### [MATERIAL SUPPLIED]
:::
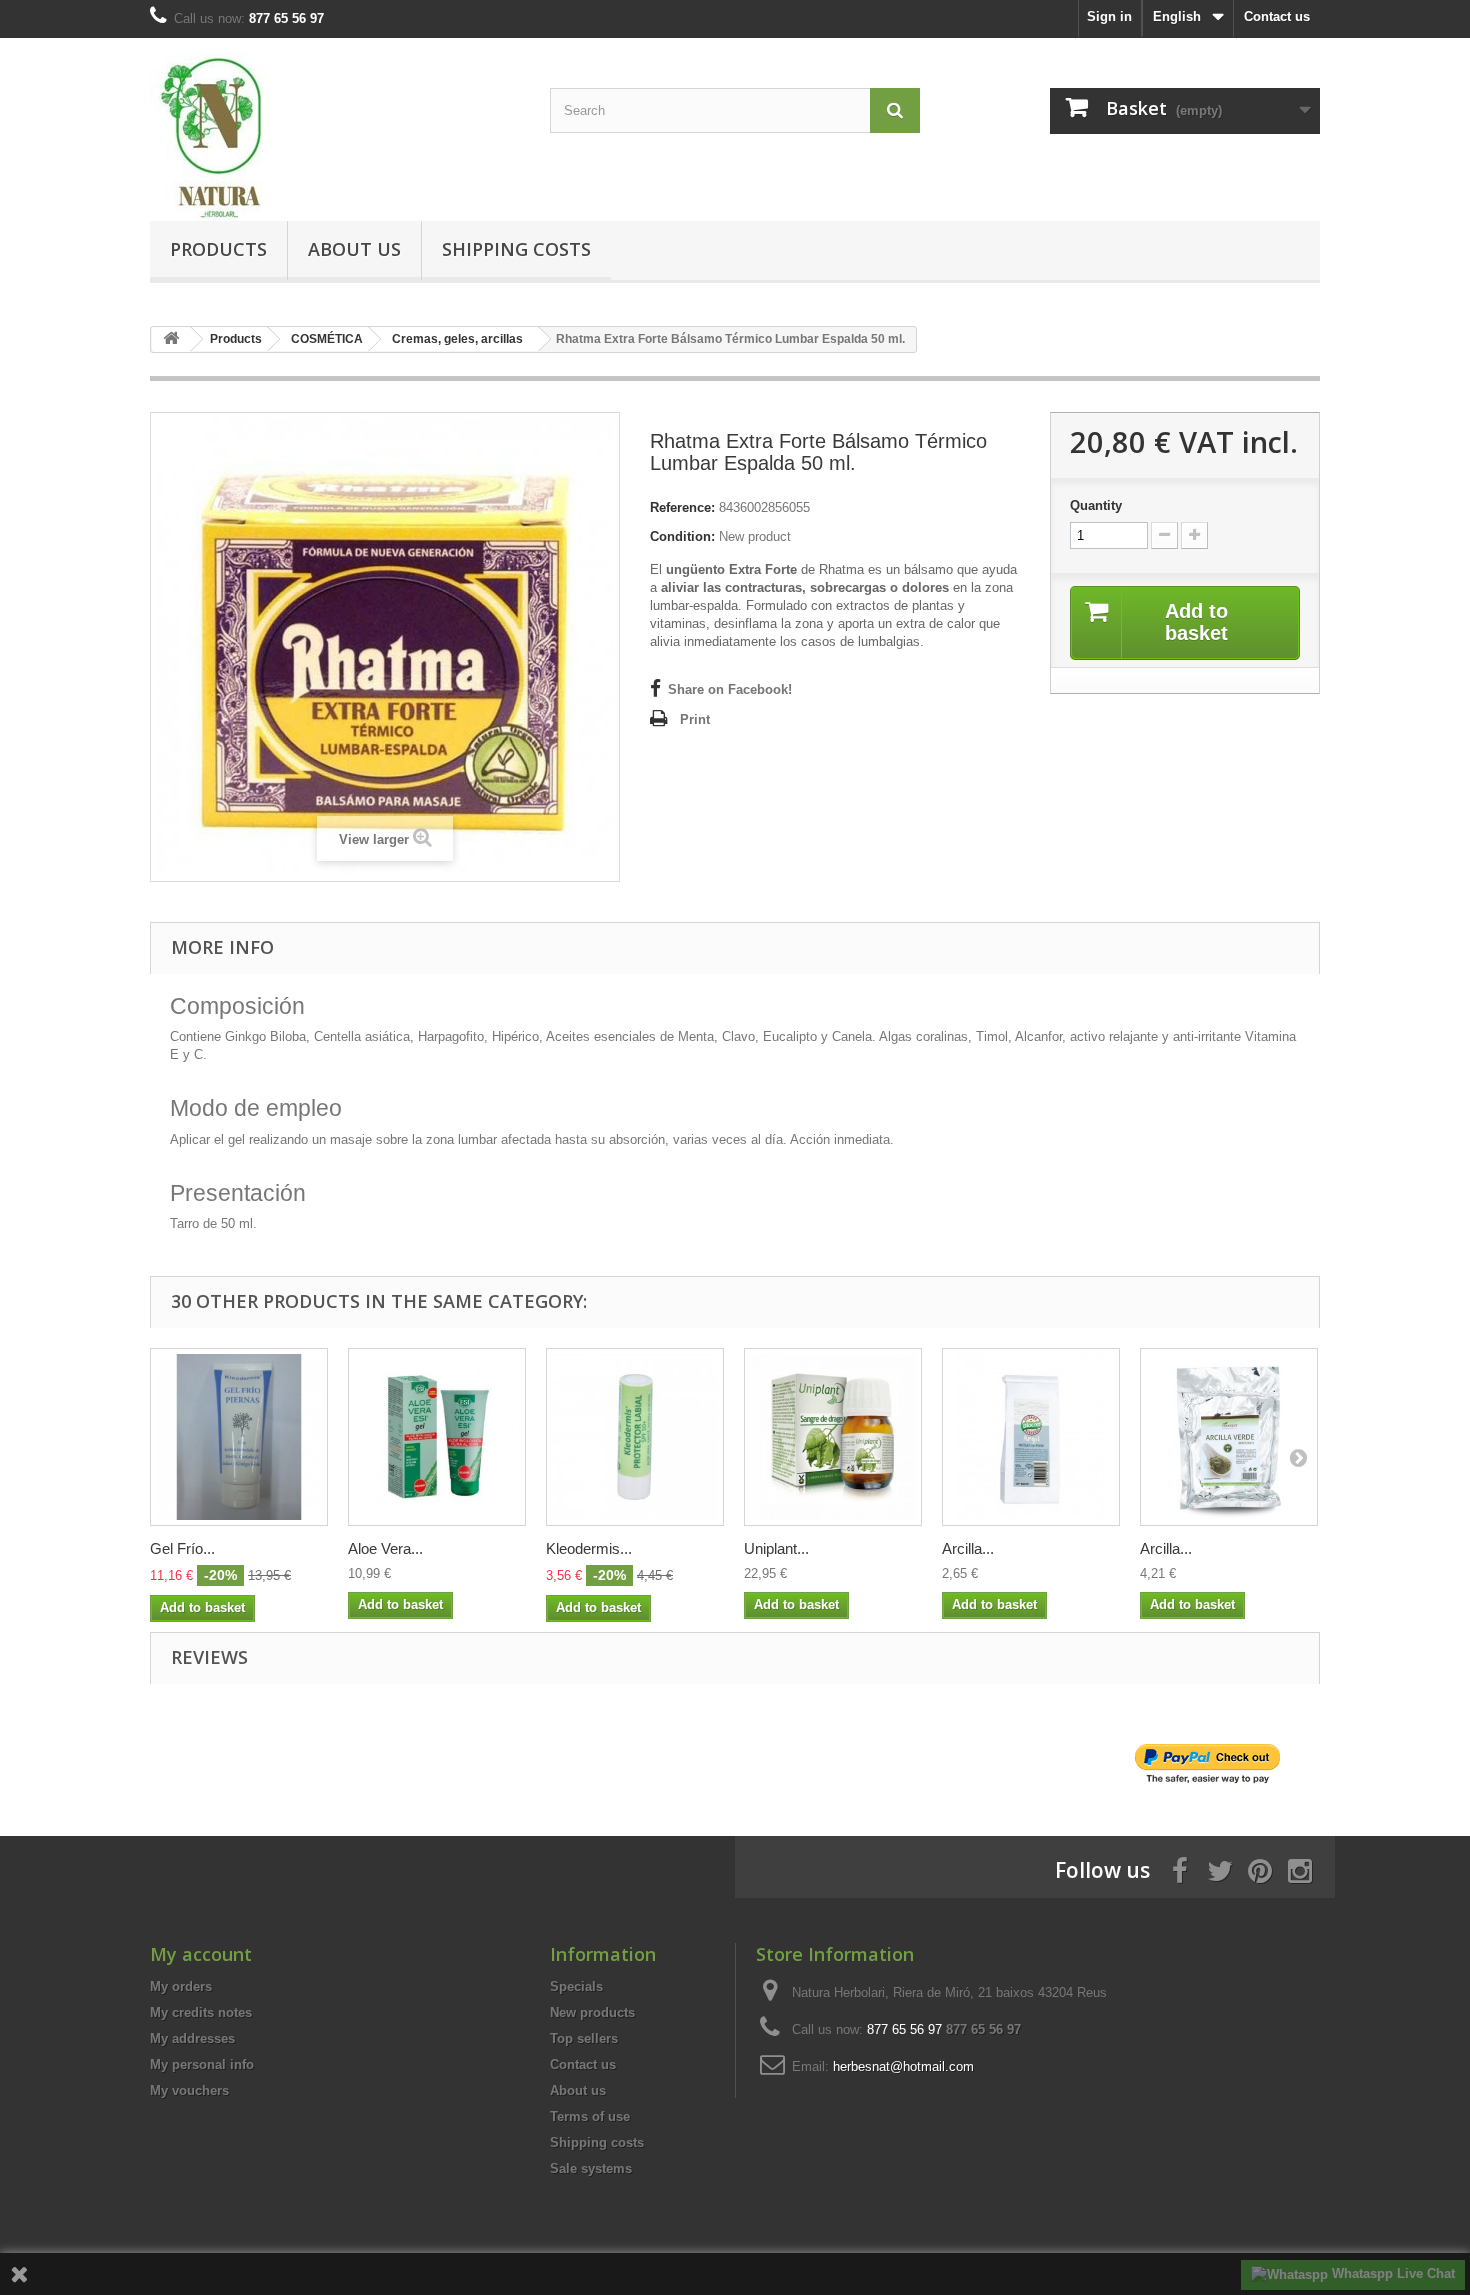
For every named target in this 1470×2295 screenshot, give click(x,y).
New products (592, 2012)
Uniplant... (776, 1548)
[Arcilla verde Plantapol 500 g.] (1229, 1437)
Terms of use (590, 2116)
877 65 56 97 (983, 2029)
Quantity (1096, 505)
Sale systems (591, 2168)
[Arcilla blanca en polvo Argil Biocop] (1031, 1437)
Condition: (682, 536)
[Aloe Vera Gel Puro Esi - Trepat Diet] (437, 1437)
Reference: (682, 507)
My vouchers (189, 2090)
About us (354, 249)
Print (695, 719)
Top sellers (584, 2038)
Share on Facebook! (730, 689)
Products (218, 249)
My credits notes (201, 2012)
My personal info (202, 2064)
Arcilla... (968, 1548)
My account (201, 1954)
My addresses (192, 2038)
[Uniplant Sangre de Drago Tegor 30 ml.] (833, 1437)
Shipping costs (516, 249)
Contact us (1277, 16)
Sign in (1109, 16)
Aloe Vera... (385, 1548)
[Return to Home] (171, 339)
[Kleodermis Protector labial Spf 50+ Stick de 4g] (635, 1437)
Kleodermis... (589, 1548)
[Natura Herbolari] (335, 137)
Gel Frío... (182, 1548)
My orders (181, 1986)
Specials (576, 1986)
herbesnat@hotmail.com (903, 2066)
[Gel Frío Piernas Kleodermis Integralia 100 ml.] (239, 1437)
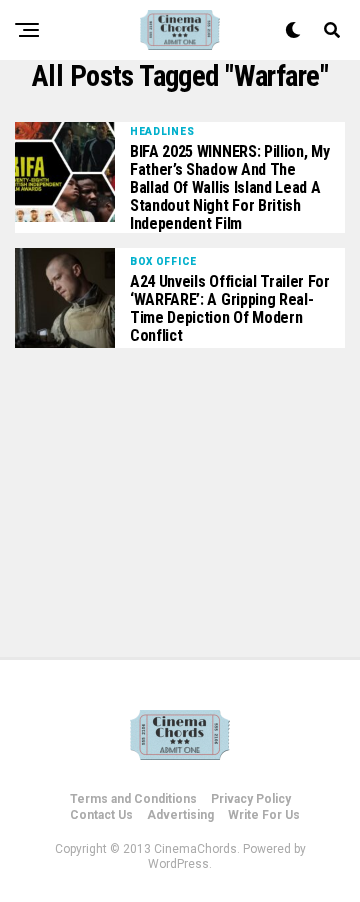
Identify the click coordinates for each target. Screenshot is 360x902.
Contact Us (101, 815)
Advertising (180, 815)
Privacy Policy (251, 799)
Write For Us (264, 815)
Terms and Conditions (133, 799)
:::
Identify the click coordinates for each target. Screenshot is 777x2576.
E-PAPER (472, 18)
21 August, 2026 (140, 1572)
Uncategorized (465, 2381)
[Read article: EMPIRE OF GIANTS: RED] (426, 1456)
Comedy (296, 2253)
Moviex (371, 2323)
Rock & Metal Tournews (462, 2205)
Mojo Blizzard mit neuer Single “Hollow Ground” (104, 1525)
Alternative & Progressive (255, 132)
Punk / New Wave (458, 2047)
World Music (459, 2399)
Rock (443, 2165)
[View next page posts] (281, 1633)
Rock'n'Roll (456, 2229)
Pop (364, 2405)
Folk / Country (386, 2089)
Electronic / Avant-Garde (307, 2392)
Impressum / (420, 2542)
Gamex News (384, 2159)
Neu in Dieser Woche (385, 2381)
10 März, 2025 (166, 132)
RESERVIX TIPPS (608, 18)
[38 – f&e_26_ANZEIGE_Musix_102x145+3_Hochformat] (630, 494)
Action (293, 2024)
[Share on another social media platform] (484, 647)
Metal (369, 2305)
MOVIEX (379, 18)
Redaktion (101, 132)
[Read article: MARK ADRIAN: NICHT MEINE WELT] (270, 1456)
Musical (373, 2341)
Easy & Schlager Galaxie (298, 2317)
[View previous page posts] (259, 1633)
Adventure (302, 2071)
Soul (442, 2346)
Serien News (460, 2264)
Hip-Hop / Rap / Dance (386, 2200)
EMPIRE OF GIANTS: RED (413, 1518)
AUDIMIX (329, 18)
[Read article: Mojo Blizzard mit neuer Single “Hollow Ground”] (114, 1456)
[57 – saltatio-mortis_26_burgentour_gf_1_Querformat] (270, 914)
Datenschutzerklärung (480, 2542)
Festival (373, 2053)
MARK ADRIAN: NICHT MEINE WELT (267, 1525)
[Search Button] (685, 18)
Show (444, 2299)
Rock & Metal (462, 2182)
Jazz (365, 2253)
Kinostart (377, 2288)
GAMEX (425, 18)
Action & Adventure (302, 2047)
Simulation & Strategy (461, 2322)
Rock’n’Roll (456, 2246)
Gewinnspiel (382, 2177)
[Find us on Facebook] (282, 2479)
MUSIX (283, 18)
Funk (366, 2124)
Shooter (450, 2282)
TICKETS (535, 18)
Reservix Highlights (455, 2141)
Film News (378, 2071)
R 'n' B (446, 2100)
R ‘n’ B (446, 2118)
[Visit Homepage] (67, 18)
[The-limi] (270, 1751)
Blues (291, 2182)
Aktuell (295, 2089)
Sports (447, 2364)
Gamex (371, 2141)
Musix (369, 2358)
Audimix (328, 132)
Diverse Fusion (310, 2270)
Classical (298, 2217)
:::
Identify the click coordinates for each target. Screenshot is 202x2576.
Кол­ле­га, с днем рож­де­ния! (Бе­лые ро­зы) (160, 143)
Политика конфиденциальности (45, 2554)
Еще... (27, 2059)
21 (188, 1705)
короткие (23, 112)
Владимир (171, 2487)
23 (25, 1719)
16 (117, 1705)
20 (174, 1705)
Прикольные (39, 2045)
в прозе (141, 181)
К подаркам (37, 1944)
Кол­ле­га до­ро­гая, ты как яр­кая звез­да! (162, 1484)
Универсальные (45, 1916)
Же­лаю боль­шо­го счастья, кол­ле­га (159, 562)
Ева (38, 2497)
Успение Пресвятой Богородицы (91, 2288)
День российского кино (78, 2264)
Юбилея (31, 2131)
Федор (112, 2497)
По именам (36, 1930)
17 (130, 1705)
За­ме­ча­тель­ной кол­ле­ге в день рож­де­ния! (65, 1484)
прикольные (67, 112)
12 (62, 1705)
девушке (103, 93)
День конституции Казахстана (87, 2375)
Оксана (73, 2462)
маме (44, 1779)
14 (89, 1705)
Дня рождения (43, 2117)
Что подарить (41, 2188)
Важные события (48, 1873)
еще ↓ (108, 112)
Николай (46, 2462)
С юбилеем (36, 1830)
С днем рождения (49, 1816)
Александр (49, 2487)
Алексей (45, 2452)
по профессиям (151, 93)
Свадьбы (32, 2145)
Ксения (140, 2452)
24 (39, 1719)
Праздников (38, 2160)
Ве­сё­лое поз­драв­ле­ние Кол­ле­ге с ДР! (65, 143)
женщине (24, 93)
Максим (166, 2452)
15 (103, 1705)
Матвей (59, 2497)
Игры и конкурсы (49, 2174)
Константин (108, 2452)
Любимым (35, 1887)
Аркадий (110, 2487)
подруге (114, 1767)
:::
### [WORK TO BE COMPLETED]
Beginning with the line containing "World Music (459, 2399)" and ending with the line containing "Gamex News (384, 2159)", extract those lines exactly from the listing above, and only those.

### [RESULT OF THIS EXERCISE]
World Music (459, 2399)
Rock (443, 2165)
[View next page posts] (281, 1633)
Rock'n'Roll (456, 2229)
Pop (364, 2405)
Folk / Country (386, 2089)
Electronic / Avant-Garde (307, 2392)
Impressum / (420, 2542)
Gamex News (384, 2159)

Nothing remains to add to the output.